* [Stored data]:
****

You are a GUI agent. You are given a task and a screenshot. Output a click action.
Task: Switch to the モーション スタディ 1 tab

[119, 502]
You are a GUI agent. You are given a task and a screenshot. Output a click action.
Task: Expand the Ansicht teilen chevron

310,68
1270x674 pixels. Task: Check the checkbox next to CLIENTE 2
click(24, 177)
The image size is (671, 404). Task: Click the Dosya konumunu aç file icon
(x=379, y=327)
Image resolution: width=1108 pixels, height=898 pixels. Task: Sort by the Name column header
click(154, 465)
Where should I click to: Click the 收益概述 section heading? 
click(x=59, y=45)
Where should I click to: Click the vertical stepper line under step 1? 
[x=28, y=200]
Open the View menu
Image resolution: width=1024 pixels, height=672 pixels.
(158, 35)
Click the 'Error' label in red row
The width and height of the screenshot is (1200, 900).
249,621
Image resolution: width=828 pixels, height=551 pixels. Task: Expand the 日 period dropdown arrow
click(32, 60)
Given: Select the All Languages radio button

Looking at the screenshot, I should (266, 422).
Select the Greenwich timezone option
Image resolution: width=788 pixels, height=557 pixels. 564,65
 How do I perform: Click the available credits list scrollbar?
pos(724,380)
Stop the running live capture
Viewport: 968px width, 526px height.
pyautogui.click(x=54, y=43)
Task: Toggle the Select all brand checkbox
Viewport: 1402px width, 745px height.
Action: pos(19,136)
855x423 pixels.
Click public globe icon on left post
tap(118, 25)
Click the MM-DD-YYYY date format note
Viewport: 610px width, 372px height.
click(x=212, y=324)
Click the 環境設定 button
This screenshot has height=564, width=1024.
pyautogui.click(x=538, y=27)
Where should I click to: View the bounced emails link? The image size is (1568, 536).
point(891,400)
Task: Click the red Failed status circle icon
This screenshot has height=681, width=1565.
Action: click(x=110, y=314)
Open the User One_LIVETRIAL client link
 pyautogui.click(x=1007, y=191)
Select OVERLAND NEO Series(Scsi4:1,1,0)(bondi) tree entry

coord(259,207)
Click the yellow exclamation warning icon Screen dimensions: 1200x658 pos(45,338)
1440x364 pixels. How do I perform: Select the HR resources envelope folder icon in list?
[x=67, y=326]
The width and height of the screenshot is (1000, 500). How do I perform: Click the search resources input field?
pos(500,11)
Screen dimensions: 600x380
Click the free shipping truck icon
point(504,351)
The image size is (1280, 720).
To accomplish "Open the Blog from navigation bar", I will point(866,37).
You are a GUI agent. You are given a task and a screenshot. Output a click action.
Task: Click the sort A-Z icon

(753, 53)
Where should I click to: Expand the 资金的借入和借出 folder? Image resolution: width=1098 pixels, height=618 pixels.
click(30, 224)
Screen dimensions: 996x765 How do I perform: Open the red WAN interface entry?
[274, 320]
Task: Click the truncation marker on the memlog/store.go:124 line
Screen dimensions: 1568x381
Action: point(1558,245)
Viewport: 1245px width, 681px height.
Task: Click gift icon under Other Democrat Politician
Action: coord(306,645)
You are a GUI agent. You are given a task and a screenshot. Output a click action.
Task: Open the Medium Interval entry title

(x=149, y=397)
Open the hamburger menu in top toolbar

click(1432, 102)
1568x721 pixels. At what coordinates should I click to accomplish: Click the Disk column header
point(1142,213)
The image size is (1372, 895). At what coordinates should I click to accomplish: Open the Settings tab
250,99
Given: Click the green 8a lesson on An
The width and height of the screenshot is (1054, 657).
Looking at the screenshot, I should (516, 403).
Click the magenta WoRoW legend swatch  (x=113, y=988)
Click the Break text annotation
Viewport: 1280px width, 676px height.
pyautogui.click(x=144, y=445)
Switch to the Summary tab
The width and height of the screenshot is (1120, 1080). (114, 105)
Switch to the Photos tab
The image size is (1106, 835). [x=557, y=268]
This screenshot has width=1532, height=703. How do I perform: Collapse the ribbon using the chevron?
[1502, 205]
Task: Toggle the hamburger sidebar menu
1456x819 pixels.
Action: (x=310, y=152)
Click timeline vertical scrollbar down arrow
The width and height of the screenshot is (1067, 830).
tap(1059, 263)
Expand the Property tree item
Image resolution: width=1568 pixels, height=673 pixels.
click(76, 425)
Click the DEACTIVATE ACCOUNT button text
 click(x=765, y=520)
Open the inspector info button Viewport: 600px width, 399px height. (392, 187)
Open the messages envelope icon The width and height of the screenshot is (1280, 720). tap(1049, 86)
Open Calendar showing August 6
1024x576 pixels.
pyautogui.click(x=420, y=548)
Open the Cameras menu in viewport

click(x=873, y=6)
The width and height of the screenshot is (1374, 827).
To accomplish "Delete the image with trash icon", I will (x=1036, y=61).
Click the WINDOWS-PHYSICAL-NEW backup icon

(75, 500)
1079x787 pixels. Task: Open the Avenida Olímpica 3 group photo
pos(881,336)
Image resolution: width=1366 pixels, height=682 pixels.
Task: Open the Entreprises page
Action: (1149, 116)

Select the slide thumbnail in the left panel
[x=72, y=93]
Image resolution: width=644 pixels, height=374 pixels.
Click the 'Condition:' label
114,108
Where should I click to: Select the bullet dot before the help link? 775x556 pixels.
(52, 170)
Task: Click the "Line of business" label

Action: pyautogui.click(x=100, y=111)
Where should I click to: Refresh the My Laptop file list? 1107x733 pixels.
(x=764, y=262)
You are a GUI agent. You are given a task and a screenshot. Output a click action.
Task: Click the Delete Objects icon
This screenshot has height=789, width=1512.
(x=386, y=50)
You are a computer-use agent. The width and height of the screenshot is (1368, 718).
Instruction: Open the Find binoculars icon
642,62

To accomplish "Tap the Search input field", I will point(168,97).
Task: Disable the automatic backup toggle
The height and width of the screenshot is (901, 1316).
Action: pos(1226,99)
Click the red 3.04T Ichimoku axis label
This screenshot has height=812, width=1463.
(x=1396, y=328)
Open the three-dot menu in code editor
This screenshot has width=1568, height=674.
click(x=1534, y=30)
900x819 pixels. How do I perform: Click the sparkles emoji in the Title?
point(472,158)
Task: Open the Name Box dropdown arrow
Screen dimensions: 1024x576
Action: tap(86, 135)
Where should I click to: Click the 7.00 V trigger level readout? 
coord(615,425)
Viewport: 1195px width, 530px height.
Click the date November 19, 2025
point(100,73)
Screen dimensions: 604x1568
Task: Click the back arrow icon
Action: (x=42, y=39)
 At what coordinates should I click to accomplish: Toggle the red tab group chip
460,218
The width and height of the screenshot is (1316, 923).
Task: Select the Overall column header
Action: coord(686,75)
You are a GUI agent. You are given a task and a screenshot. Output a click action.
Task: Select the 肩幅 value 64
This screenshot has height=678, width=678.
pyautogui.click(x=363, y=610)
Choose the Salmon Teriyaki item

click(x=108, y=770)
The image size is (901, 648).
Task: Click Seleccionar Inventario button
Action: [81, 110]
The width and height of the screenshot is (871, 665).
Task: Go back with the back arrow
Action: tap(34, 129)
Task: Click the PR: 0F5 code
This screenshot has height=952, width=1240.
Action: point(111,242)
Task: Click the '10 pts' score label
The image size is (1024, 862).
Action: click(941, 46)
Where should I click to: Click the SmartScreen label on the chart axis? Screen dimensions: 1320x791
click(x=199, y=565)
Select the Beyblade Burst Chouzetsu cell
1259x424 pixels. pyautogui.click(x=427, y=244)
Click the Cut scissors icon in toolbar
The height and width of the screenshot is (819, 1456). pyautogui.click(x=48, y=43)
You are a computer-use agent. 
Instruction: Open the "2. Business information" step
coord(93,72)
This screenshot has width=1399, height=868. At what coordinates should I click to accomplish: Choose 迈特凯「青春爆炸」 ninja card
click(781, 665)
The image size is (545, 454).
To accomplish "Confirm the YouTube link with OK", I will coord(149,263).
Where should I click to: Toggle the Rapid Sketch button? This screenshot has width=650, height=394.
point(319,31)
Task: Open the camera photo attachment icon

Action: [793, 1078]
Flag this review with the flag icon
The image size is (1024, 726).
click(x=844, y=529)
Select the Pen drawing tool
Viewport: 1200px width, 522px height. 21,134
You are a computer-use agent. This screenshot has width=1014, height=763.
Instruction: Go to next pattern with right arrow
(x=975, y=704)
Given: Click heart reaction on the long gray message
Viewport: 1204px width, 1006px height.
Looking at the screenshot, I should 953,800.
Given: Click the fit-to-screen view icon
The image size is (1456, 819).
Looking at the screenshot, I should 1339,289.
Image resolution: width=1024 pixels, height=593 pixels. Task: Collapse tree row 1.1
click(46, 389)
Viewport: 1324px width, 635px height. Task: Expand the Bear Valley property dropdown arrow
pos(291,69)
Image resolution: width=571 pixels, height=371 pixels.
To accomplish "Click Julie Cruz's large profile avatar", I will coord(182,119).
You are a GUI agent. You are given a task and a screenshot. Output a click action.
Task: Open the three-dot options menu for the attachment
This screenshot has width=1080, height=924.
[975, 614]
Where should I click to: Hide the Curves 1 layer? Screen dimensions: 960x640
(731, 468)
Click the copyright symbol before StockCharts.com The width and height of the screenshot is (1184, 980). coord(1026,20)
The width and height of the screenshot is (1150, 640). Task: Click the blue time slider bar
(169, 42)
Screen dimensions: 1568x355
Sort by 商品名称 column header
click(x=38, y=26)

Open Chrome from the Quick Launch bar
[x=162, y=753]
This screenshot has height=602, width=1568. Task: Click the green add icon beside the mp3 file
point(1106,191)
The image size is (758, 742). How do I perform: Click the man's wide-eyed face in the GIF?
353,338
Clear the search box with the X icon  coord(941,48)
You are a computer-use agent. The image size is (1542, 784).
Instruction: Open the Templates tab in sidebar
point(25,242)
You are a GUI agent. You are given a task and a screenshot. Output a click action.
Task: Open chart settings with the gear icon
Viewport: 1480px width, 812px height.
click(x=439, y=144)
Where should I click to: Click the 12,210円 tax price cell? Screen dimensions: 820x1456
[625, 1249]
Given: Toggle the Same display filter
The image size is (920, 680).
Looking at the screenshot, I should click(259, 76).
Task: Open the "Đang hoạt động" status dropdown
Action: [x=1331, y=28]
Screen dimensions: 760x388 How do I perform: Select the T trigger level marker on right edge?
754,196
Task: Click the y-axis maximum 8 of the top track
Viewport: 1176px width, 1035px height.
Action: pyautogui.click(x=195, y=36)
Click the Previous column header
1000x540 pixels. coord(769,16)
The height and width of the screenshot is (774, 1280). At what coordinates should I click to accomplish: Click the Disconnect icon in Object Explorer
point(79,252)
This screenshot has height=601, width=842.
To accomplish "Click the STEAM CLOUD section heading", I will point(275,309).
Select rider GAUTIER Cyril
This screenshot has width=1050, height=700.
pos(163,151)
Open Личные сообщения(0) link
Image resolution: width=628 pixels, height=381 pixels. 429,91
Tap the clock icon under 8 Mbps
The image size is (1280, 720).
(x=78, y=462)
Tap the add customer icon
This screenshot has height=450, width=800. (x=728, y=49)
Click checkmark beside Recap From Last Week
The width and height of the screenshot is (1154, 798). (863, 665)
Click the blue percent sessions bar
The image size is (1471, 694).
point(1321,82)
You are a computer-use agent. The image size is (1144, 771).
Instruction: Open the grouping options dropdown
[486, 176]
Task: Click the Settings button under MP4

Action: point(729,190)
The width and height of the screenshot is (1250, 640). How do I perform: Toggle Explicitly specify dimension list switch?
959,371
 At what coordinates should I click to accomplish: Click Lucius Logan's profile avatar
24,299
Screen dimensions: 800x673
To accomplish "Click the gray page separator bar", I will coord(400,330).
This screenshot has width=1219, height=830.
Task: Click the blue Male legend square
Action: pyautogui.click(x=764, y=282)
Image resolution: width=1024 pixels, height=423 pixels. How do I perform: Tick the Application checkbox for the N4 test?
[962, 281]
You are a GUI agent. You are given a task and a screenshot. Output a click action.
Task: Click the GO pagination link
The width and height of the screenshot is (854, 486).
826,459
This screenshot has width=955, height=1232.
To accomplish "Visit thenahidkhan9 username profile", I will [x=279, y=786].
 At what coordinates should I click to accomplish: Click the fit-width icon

****

* [Task requirements]:
Note every line of the entries in which "three" appears, and copy it down.

* [Response to the exercise]:
Open the three-dot menu in code editor
Task: Open the three-dot options menu for the attachment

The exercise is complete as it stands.